Embora grande parte dos bauruenses saiba exatamente a localização das lombadas e radares eletrônicos fixos instalados na cidade, nem sempre conseguem evitar as multas. Em média, 35 delas são aplicadas por dia. O número, no entanto, já foi maior especialmente nos anos de 2000 e 2001, quando os aparelhos ainda eram novidade.
Na época, a incidência de multa diária oscilava, em média, entre 56,7 e 60,5, respectivamente. A queda de aproximadamente 40% indicada pelas estatísticas da Empresa Municipal de Desenvolvimento Urbano e Rural de Bauru (Emdurb), não pode ser atribuída apenas ao hábito do motorista de reduzir a velocidade ao se aproximar de radares e lombadas.

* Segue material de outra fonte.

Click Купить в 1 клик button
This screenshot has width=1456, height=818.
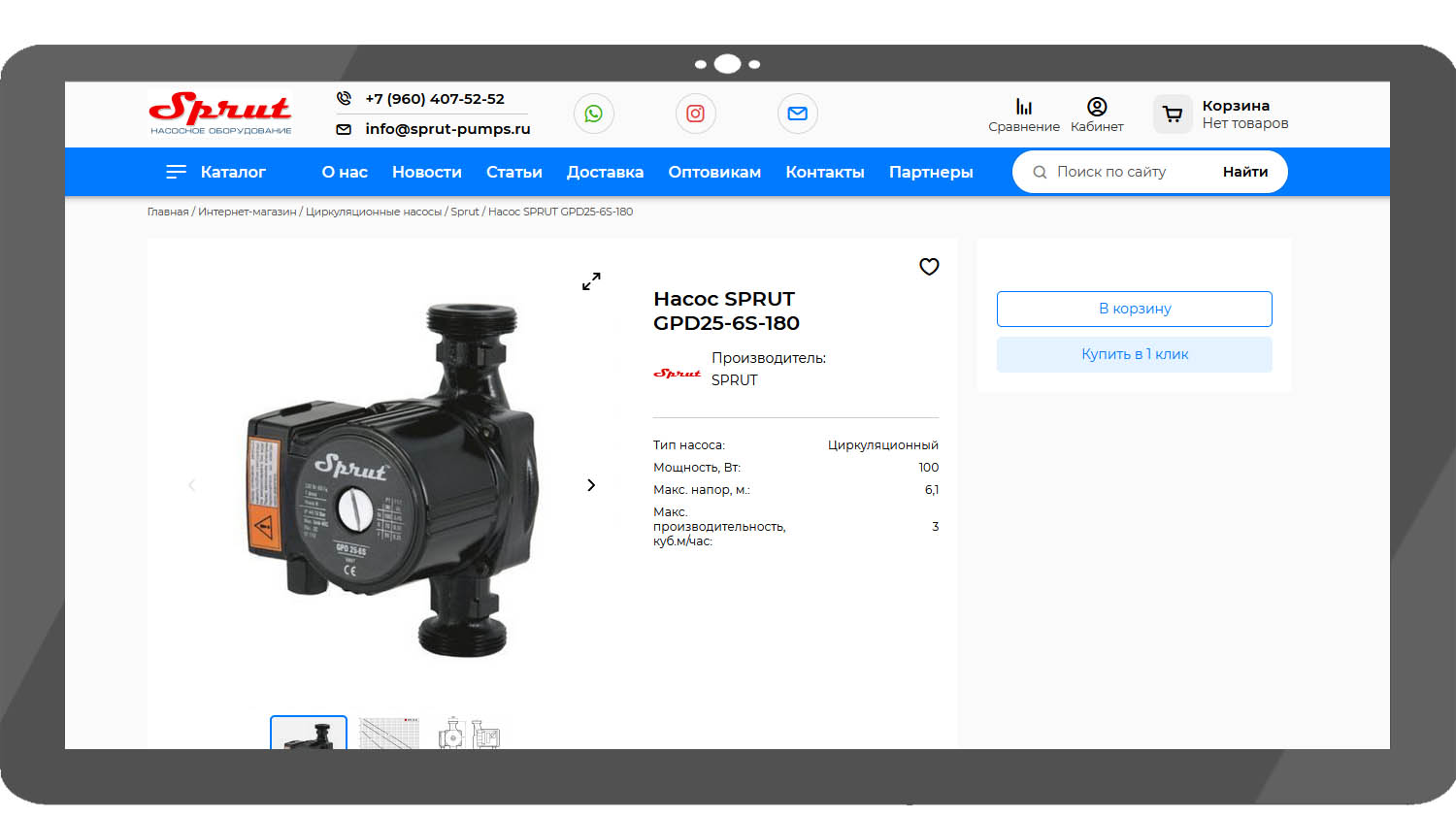[x=1135, y=354]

Também é resultado da “dor no bolso” (em decorrência das multas) e suspensão da Carteira Nacional de Habilitação (CNH). Quem avalia é o sargento da Base de Trânsito da Polícia Militar (PM), Aparecido Bento. “Aí eles (motoristas) começam a respeitar. O bauruense é desobediente. Não respeita a sinalização, nem a velocidade máxima da via. Muitos se distraem e são multados mesmo sabendo a localização (dos equipamentos)”, comenta.

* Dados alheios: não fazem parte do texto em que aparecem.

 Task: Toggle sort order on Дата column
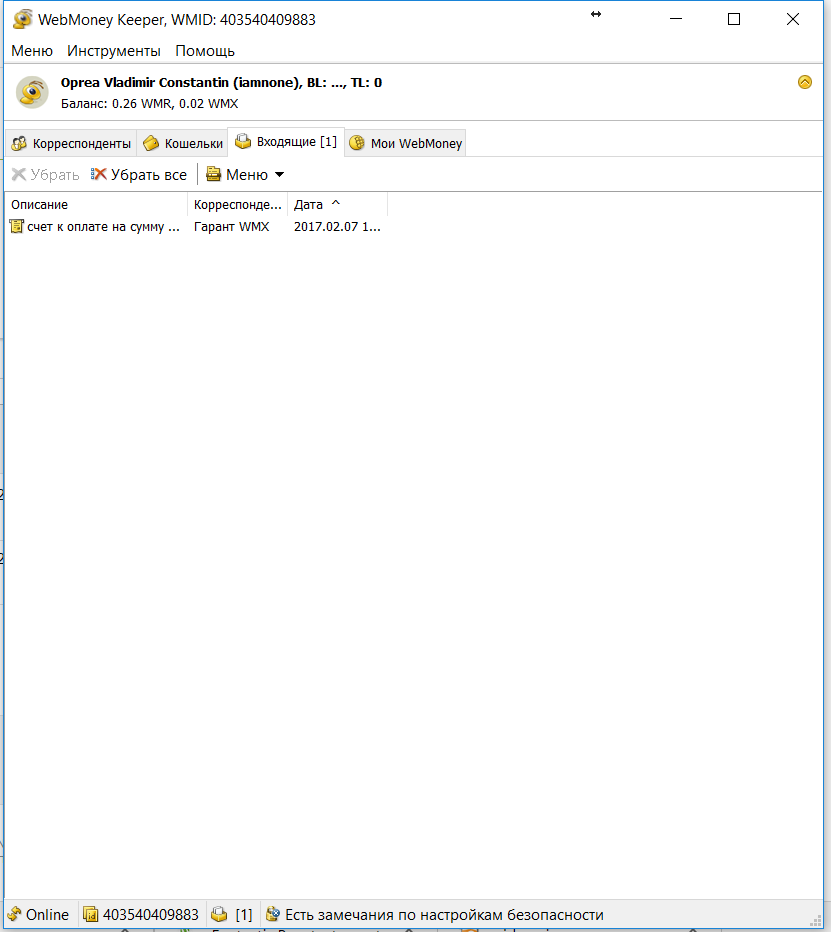(x=337, y=204)
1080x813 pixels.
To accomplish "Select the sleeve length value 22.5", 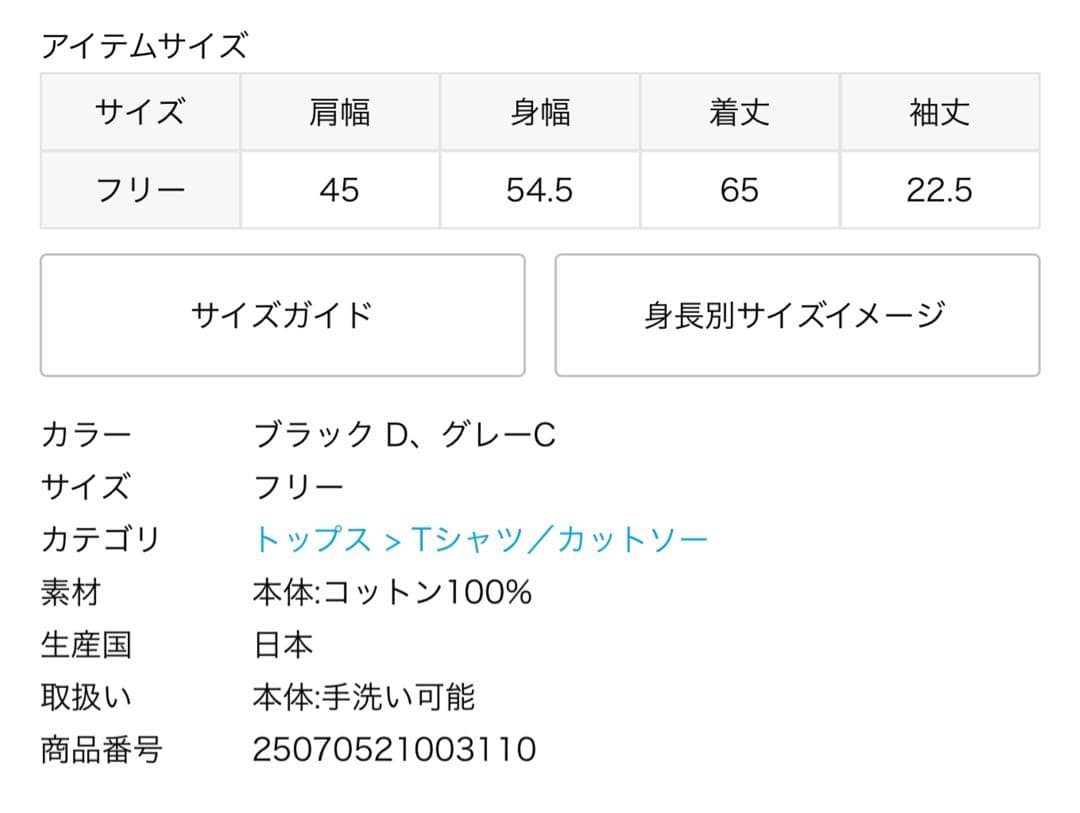I will point(939,190).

É o caso da empresária Silvia Cristina Pereira de Andrade. Ela não lembrou do radar instalado na avenida Nações Unidas e passou em velocidade acima da permitida. “Eu estava trabalhando. Com a correria, esqueci. Agora estou mais esperta. Sei onde ficam os radares da cidade, inclusive o das estradas. Na época, levei uma multa grave”, conta. Esse tipo de penalidade resulta na perda de cinco pontos na CNH e num desfalque de cerca de R$ 127,00.
Multas
A multa grave é aplicada quando o motorista transita com velocidade até 20% superior à máxima permitida em rodovias, vias de trânsito rápido (não existem em Bauru) e vias arteriais (como a avenida Nações Unidas). Já quem ultrapassa os 20% sofre conseqüências bem piores. A multa é gravíssima, supera os R$ 570,00 e o motorista perde temporariamente o direito de dirigir.
Corre o risco quem transita em alguns trechos da avenida Nações Unidas, por exemplo, a 75 quilômetros por hora: a velocidade é 25% superior aos 60 quilômetros por hora estabelecidos para a via. O “deslize” pode ser flagrado especialmente pelos radares móveis, que vem sendo usados em vários pontos do município.
“É um saco porque têm pontos em que a velocidade (estabelecida como máxima) é muito baixa. Eu ando pela cidade inteira e nunca fui multado (pelos radares fixos), mas acho que posso ter sido multado pelo móvel na última segunda-feira. Com certeza é a indústria de multa”, comenta o comerciante Marcos Alexandre Florêncio.
Conforme o JC já divulgou, a decisão da Emdurb de usar radar móvel foi tomada após o monitoramento realizado no mês passado. O estudo apontou que quase a metade dos condutores transitava acima da velocidade máxima permitida. Dos 14.897 veículos fiscalizados em 30 pontos de diversas vias de Bauru, 48% foram flagrados em velocidade acima da máxima permitida para a via.